LLM features in Knowmarks are optional. When configured, they enable:

  • Conversational search — Ask questions and get answers grounded in your saved content
  • Auto-summaries — 2-3 sentence distillations of saved items
  • Query expansion — Broader search via LLM-rewritten queries
  • Project refinement — LLM-assisted re-ranking of project associations
  • Relevance explanations — Human-readable reasons for why items match
  • Collection insights — Background analysis of your knowledge base

All LLM features degrade gracefully when no provider is configured — the core save/search/organize workflow works without any LLM.

OpenRouter (default)

The default configuration points to OpenRouter with Gemini 2.5 Flash:

export KM_LLM_URL=https://openrouter.ai/api/v1
export KM_LLM_MODEL=google/gemini-2.5-flash
export KM_LLM_API_KEY=your-openrouter-key

OpenRouter provides access to many models through a single API key. Sign up at openrouter.ai.

LM Studio

For fully local LLM inference:

  1. Install LM Studio
  2. Download a model (e.g., Llama 3.1 8B Instruct)
  3. Start the local server in LM Studio
export KM_LLM_URL=http://localhost:1234/v1
export KM_LLM_MODEL=meta-llama-3.1-8b-instruct

No API key needed for local LM Studio.

Ollama

Use Ollama's OpenAI-compatible endpoint:

export KM_LLM_URL=http://localhost:11434/v1
export KM_LLM_MODEL=llama3.1

Make sure the model is pulled first: ollama pull llama3.1

Any OpenAI-Compatible API

Any service implementing the OpenAI chat completions format works:

export KM_LLM_URL=https://your-provider.com/v1
export KM_LLM_MODEL=your-model-name
export KM_LLM_API_KEY=your-api-key

Disabling LLM Features

To disable all LLM features:

export KM_LLM_ENABLED=0

When disabled, conversational search falls back to standard hybrid search, and features like auto-summaries and query expansion are skipped. The core experience is unaffected.
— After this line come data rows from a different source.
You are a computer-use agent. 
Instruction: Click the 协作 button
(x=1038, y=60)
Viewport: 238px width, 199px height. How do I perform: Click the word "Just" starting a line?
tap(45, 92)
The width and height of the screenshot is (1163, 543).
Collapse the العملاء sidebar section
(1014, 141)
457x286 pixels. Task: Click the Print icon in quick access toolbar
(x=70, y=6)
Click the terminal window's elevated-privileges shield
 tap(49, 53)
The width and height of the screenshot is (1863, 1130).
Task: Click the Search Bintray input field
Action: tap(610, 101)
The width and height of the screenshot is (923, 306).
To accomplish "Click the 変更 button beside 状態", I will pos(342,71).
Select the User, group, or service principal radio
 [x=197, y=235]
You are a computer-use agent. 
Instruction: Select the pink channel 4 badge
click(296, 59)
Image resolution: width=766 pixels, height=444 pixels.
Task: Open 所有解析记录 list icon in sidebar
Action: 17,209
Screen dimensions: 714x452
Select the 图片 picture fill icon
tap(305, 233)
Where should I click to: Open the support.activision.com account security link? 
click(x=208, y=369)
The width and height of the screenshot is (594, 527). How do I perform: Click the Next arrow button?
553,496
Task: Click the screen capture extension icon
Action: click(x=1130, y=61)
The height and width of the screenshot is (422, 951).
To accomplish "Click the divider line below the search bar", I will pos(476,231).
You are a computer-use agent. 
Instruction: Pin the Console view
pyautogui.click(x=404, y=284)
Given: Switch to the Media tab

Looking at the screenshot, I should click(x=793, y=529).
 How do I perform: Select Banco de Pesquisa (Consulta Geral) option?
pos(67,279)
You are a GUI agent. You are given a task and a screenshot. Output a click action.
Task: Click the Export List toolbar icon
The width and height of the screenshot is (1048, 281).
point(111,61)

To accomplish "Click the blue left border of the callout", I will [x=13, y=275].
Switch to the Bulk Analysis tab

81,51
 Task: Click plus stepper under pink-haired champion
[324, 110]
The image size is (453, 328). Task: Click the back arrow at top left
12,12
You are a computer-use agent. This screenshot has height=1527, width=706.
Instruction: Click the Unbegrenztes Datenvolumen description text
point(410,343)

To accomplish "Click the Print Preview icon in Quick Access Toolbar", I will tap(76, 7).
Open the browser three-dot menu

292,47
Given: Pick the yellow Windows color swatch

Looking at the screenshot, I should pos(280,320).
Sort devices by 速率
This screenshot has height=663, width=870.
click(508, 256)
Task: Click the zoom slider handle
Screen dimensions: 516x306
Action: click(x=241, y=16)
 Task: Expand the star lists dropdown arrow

For best results with Knowmarks:

  • Hosted: Gemini 2.5 Flash (fast, inexpensive, good at structured extraction)
  • Local (high-end): Llama 3.1 8B Instruct or Qwen 2.5 7B
  • Local (lightweight): Phi-3.5 Mini or Gemma 2 2B

Knowmarks uses structured prompts that work well with instruction-tuned models of any size.